Federal judge halts Trump’s order to end collective bargaining rights for many federal workers
CNN
A federal judge on Tuesday indefinitely blocked President Donald Trump’s effort to terminate the collective bargaining rights for more than a million federal employees.
A federal judge on Tuesday indefinitely blocked President Donald Trump’s effort to terminate the collective bargaining rights for more than a million federal employees. Judge James Donato of the US District Court in San Francisco granted the preliminary injunction requested by a coalition of unions whose members would be stripped of their collective bargaining rights under Trump’s executive order. However, Donato’s decision clashes with a May ruling by the DC Circuit Court of Appeals, which lifted a different judge’s block on Trump’s order pertaining to another union’s members.
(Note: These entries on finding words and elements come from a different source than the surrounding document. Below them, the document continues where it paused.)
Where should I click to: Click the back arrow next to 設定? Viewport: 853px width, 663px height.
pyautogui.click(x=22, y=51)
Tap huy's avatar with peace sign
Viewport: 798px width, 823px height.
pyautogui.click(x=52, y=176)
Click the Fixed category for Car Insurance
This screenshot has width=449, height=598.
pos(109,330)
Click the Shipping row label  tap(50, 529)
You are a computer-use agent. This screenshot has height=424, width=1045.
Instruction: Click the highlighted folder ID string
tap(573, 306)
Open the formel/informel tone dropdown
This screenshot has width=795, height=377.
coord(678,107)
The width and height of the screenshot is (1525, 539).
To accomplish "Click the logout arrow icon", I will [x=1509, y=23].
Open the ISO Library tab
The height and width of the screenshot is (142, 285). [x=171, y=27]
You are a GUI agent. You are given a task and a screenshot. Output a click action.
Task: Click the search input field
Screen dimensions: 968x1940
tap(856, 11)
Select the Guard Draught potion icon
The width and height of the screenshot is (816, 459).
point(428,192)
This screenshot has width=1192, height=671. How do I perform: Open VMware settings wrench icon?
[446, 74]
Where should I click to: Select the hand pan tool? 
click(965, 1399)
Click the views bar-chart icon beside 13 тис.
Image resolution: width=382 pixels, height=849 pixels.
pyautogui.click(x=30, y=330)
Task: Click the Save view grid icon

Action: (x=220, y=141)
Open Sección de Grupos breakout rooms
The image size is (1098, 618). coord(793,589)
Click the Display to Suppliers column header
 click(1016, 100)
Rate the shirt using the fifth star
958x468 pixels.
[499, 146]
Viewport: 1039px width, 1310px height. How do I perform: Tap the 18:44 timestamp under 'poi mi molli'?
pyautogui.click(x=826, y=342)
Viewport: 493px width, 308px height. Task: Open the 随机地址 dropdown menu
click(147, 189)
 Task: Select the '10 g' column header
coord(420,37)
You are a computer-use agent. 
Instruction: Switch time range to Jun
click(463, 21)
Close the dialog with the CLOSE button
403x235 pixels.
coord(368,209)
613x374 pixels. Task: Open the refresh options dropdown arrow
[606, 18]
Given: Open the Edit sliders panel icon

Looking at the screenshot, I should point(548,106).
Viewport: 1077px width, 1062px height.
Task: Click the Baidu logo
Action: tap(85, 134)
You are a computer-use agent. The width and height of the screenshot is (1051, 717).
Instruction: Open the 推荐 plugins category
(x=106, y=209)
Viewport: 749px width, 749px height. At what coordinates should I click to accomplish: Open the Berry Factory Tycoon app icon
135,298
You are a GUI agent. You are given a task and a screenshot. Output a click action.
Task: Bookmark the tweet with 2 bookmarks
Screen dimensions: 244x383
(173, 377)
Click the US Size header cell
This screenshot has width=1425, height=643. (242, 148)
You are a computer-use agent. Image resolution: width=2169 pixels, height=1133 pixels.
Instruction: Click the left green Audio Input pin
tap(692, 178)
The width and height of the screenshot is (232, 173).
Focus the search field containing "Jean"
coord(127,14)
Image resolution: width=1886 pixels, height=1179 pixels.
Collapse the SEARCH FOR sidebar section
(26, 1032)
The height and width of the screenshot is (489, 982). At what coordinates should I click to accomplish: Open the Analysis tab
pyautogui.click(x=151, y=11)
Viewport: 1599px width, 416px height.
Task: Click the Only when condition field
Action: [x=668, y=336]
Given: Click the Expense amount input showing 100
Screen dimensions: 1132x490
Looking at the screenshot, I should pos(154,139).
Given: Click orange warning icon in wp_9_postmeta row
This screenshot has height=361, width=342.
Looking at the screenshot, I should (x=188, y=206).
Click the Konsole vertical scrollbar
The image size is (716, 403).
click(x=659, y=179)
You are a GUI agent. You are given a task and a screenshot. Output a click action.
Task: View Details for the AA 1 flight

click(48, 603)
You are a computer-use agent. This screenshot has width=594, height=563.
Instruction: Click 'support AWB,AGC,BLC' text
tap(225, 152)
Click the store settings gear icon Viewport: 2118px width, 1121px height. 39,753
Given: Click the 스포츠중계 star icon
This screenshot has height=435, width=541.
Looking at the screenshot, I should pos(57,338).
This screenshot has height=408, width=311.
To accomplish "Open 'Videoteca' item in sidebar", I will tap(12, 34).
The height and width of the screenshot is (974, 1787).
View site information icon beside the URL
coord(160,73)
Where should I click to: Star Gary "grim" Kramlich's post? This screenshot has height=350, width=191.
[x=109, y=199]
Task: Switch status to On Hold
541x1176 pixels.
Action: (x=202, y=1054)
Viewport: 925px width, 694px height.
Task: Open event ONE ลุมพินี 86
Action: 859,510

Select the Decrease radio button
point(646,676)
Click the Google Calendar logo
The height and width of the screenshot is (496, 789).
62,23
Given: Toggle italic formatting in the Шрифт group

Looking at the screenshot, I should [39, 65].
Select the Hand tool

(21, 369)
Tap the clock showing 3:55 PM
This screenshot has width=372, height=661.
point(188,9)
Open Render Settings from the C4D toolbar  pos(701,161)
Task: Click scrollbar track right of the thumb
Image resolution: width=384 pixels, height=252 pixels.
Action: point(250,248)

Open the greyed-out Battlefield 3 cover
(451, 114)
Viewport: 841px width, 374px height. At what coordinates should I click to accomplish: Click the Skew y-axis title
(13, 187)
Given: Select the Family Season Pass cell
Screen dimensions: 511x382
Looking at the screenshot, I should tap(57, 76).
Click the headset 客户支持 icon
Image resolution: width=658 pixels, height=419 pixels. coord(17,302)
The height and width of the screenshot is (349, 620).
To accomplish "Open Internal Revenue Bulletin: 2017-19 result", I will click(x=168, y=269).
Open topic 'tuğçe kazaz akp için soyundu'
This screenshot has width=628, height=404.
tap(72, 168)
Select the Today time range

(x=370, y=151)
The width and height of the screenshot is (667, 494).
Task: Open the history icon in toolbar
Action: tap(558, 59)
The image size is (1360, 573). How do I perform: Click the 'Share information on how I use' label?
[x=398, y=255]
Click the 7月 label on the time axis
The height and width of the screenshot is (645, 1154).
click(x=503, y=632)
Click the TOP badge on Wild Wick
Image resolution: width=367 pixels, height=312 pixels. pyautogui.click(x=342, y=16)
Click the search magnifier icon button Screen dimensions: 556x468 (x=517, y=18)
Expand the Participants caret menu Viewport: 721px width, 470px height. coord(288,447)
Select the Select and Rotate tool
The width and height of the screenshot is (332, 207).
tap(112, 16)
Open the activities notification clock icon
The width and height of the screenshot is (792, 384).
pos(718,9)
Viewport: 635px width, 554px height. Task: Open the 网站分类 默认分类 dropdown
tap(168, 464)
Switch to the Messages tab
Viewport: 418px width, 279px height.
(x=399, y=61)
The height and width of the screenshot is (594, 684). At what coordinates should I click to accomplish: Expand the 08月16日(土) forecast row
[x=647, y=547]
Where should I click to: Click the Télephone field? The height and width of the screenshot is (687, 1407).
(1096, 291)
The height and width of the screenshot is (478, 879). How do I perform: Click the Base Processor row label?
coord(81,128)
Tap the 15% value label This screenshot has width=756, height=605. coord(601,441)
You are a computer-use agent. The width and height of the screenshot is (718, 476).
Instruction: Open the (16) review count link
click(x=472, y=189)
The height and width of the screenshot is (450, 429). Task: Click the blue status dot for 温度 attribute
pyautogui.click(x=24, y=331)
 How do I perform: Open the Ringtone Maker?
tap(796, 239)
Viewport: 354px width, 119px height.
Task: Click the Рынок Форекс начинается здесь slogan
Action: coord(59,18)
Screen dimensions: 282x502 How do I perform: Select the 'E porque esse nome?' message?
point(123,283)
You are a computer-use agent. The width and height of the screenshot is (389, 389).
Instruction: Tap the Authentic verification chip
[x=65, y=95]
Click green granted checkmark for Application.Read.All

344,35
Donato, an appointee of former President Barack Obama, said the unions that brought the case before him had “demonstrated a serious question as to whether their First Amendment rights have been violated.” The judge said he was blocking the executive order pending a trial over the order’s constitutionality. “Plaintiffs have raised serious questions under the First Amendment that warrant further litigation,” he wrote, adding that the unions have shown they would face “a strong likelihood of irreparable harm from the loss of their collective bargaining and allied rights.” The Trump administration has the option of appealing Donato’s ruling to the 9th US Circuit Court of Appeals. At issue is Trump’s unprecedented executive order from March that seeks to abolish multiple agencies’ union contracts in the name of national security. It would apply to departments including State, Veterans Affairs and Justice, as well as smaller agencies such as the National Science Foundation and Nuclear Regulatory Commission.